Over the last decade, I completed my physician training, undertook a Masters in Global Health and Epidemiology at the University of Oxford, a PhD at The George Institute with Professor Vlado Perkovic, and am completing a post-doctoral fellowship at Brigham and Women’s Hospital, Harvard Medical School.

Back in Sydney, I am a Staff Specialist Nephrologist and Director of the Kidney Trials Unit at Royal North Shore Hospital and Senior Research Fellow at The George Institute. So, although I’m not doing field work like I originally dreamed, the nature of my research means that I work every day with colleagues from all over the world… it’s interesting, to me at least, that whilst my day-to-day work is entirely different to what I envisioned 15 years ago, that global perspective has remained a big theme of my work and the reason I came to the George in the first place. Of course, it goes without saying that I’ve been extremely lucky throughout my career and had incredible mentors and colleagues – in Sydney, Boston and elsewhere – who continue to inspire me every day.

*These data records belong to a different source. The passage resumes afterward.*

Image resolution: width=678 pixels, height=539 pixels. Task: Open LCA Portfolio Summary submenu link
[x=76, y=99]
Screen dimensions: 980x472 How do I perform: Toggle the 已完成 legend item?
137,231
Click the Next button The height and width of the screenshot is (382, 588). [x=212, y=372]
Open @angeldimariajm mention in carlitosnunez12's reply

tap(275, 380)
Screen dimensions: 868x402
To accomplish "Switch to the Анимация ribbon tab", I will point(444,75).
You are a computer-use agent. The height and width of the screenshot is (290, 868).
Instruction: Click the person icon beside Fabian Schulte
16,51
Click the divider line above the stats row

You were recently recognised with the Paul Dudley White Award from the American Heart Association – tell us what the research behind your winning abstract means for people with diabetes.

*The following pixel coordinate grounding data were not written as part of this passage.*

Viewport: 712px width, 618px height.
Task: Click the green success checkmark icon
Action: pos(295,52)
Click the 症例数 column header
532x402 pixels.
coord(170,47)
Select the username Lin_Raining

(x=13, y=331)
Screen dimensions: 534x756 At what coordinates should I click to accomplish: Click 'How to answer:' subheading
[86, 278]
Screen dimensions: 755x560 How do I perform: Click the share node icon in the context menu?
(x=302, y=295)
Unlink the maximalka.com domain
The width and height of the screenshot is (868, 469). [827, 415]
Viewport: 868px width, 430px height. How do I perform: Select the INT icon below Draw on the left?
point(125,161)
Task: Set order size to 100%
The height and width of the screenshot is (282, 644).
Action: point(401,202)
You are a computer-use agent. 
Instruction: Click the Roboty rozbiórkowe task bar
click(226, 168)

People with diabetes and kidney disease face a very high lifetime risk of not only kidney failure but cardiovascular events, particularly heart failure. In the past 5 years, multiple new medicines have been shown in clinical trials to reduce the risk of cardiovascular and kidney disease, but what the benefit might be of combining them are uncertain.

We conducted a major study using data from 10 large clinical trials of 3 newer medicines to estimate what the long-term benefits might be with combined use of these medicines in people with diabetes and kidney disease.

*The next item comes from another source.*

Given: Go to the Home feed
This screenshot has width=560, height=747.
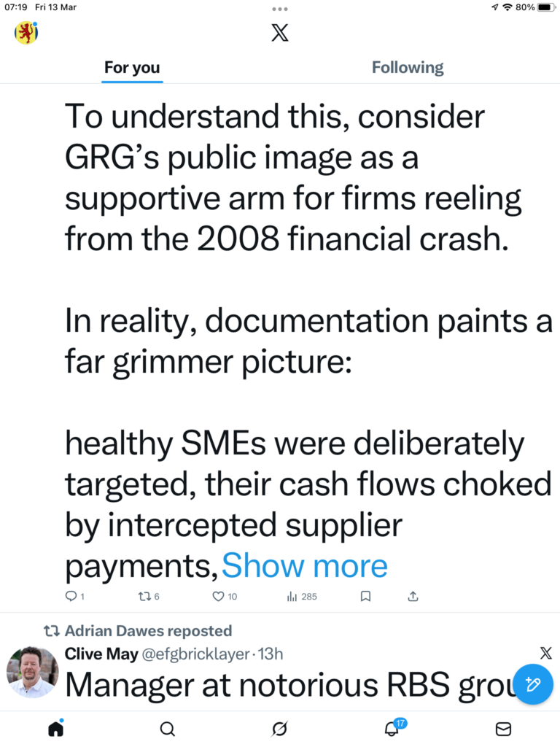Looking at the screenshot, I should 55,728.
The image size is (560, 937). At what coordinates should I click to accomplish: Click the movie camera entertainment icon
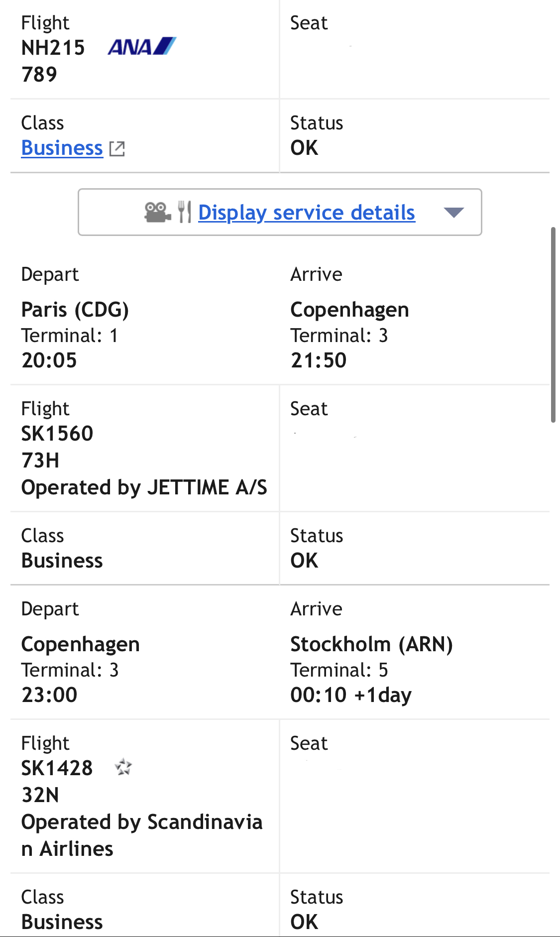(157, 213)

We found that combination treatment with these medicines has the potential to afford approximately 3-5 additional years free from cardiovascular and kidney disease. Given the large and growing burden of diabetes worldwide, our work highlights major opportunities to improve outcomes in people with diabetes and kidney disease with combination use of these medicines.

Our findings were published simultaneously in Circulation, one of the world’s leading cardiovascular medicine journals, to coincide with the presentation of the results at the American Heart Association meeting.

The theme for World Diabetes Day on November 14 is 'Empowering Global Health' - what is the biggest change to global health you would like to see through your work?

In the past 5-10 years, we have made incredible advances with large-scale clinical trials that have identified multiple newer medicines that can reduce cardiovascular and kidney disease in people with diabetes. Without doubt these medicines have the potential to be completely transformative for people with diabetes – but only if those who need them can receive them.

I would love to see a greater global focus on implementation science and health equity in diabetes and kidney disease– identifying gaps in care, better understanding the barriers to uptake of these medicines, and testing strategies to increase their use for the people who need them most. Our research is increasing focused on this challenge, and I’m excited to see what we can achieve.

What do you do to relax/when you’re not working?

My first love was music, and so to relax I play guitar - jazz and blues mostly - although it is increasingly hard to find the time. And while I’ve never been a big hiker, my wife’s love of the outdoors has rubbed off on me a little bit – we enjoy taking the kids out for long bushwalks whenever we can!